# Input
::::::

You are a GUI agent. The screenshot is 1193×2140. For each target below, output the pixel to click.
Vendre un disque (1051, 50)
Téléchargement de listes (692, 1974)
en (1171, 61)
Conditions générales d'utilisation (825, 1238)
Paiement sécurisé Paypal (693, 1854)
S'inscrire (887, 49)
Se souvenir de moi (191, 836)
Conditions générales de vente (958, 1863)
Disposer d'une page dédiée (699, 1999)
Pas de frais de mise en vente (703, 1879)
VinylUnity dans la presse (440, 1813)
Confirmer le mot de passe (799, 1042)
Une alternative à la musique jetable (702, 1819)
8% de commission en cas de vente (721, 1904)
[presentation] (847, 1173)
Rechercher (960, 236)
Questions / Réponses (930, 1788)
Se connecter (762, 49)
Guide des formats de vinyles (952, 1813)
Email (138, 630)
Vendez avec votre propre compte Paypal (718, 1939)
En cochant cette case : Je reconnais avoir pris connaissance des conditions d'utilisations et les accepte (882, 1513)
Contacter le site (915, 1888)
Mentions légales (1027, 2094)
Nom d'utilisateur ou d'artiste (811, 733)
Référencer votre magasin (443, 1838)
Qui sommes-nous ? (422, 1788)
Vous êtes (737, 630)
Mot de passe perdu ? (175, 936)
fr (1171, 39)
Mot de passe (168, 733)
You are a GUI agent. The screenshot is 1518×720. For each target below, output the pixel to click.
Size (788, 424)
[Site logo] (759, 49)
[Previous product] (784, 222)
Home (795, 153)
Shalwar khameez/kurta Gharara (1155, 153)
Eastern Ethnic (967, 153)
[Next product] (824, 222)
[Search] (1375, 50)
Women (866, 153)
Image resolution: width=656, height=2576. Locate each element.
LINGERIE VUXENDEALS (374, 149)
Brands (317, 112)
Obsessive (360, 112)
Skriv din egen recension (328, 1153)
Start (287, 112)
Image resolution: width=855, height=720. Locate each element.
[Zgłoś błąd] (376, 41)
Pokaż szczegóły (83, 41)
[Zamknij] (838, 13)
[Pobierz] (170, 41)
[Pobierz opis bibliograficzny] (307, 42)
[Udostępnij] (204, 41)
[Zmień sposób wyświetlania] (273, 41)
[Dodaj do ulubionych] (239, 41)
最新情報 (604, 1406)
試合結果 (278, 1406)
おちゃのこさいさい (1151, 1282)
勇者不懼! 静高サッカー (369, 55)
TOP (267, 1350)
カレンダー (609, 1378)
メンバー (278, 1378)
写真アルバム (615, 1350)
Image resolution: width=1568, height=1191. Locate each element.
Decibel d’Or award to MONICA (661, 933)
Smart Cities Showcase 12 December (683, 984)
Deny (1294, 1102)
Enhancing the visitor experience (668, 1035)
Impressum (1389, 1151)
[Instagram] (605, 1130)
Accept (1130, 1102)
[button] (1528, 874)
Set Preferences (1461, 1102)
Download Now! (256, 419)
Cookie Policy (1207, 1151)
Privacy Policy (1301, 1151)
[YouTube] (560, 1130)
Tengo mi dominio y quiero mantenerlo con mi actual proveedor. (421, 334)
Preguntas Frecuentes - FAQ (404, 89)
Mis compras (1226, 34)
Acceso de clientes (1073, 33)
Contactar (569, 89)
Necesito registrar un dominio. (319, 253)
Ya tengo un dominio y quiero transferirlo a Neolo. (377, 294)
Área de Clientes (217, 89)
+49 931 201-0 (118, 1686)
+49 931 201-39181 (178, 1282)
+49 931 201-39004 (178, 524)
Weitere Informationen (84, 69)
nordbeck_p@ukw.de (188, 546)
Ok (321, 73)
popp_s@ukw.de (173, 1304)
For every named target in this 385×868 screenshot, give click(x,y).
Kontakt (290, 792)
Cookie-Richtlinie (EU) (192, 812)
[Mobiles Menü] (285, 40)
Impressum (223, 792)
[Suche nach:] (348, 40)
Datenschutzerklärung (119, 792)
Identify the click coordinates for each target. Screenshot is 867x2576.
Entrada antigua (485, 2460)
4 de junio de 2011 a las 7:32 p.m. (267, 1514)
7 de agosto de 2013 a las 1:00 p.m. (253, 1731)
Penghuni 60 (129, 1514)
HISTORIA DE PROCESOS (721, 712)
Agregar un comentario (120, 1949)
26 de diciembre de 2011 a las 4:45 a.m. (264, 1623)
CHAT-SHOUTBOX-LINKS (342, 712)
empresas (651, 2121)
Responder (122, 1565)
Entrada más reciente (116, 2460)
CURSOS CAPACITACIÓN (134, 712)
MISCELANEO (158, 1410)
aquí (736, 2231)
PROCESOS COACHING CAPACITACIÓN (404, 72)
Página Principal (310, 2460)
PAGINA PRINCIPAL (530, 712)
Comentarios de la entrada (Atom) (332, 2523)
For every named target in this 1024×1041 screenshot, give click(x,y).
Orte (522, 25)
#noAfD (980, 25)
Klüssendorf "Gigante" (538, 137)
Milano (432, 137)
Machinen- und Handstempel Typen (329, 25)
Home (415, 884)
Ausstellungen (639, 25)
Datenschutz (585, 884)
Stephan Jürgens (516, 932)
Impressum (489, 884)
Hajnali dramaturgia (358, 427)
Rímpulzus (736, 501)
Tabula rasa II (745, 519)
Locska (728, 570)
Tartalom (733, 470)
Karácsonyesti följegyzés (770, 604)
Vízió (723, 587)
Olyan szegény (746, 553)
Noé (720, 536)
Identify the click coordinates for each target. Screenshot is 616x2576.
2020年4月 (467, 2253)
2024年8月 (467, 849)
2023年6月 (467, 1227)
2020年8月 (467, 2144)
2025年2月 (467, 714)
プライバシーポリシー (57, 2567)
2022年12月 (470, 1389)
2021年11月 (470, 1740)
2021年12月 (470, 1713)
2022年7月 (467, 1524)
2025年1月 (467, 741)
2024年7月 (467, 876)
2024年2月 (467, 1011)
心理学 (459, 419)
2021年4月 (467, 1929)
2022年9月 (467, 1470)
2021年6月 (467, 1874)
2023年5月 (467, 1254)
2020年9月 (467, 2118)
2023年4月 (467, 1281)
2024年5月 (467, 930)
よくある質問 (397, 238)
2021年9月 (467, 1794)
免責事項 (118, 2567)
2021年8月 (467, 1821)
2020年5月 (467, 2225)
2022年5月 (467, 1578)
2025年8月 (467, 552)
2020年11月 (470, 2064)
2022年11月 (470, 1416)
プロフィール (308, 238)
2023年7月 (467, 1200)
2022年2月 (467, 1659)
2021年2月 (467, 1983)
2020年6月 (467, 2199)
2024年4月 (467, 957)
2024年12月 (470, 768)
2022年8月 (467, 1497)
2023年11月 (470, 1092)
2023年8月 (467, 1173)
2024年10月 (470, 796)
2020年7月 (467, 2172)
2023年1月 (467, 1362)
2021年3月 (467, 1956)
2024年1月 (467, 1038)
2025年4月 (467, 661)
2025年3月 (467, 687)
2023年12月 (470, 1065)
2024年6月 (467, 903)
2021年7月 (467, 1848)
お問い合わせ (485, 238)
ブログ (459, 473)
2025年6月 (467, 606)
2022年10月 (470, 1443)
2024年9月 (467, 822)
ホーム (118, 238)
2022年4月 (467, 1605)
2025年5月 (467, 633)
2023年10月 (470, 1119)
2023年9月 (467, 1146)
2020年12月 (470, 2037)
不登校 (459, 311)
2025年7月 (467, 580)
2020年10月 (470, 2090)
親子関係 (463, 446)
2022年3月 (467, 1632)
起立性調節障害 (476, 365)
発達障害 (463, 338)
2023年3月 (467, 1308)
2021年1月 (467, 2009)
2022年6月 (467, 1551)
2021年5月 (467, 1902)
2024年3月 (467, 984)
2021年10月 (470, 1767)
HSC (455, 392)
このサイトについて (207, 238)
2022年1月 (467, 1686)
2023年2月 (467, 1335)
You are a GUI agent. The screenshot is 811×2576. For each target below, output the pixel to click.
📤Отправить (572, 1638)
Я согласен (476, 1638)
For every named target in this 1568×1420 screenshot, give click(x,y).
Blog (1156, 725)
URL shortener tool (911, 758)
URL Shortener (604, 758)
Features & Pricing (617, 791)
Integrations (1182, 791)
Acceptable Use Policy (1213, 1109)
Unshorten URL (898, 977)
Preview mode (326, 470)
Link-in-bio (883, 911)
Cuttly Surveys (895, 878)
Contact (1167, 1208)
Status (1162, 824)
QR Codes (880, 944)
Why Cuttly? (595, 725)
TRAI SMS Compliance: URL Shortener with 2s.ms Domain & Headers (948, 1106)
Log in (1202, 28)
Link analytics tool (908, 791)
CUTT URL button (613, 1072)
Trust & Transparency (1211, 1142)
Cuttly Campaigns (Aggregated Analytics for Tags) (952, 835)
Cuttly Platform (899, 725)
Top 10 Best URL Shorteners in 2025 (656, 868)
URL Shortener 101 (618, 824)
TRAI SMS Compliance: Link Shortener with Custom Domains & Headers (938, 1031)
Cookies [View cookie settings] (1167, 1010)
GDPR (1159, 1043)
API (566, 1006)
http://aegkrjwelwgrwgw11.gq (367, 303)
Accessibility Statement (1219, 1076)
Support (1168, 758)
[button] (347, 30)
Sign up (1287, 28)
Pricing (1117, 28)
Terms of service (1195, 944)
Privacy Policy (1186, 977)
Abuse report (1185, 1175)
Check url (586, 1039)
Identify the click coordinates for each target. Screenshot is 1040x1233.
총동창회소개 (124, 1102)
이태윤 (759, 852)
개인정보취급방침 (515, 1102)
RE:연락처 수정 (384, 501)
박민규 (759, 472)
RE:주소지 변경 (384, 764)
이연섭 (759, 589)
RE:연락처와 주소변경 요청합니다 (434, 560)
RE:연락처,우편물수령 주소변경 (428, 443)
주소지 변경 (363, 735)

::::::

# Exercise details
Give the rows above as a numbered list, starting at the row that contains "カレンダー (609, 1378)" and ending at the row that contains "Accept (1130, 1102)", with both of those rows included and any blank lines left out.

# Solution below
1. カレンダー (609, 1378)
2. メンバー (278, 1378)
3. 写真アルバム (615, 1350)
4. Image resolution: width=1568, height=1191. Locate each element.
5. Decibel d’Or award to MONICA (661, 933)
6. Smart Cities Showcase 12 December (683, 984)
7. Deny (1294, 1102)
8. Enhancing the visitor experience (668, 1035)
9. Impressum (1389, 1151)
10. [Instagram] (605, 1130)
11. Accept (1130, 1102)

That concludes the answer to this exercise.